Saved entries:
*** Begin section ***

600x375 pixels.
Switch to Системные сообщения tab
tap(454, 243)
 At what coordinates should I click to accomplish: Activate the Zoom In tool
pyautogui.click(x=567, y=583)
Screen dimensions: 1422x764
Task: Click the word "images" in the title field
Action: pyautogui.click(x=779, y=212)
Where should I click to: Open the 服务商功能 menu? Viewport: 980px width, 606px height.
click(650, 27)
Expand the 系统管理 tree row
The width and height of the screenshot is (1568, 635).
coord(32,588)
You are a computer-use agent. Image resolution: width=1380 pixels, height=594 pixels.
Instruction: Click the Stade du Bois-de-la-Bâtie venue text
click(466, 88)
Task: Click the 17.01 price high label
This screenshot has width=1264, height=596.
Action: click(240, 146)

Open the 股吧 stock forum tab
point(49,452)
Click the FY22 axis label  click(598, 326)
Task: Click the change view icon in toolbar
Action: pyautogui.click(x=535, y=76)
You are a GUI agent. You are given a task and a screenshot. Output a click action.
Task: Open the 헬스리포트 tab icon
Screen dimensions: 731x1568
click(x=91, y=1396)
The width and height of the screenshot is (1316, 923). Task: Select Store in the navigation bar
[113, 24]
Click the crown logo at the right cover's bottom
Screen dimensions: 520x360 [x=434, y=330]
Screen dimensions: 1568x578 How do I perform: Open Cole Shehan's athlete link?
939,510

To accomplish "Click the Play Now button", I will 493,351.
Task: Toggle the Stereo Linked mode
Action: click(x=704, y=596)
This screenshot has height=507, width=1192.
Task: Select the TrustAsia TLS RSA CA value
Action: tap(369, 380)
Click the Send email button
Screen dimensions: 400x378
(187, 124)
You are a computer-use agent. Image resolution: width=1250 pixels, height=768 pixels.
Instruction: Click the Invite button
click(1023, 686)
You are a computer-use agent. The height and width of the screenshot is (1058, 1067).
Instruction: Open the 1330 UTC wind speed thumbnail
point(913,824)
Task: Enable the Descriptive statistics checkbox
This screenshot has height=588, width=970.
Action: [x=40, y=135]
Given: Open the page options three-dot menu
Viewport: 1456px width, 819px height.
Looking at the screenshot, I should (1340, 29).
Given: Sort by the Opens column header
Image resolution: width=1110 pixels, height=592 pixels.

*** End section ***

Check each line of the records for the string "computer" and copy those that have it.

You are a computer-use agent. Image resolution: width=1380 pixels, height=594 pixels.
You are a computer-use agent. Image resolution: width=1250 pixels, height=768 pixels.
You are a computer-use agent. The height and width of the screenshot is (1058, 1067).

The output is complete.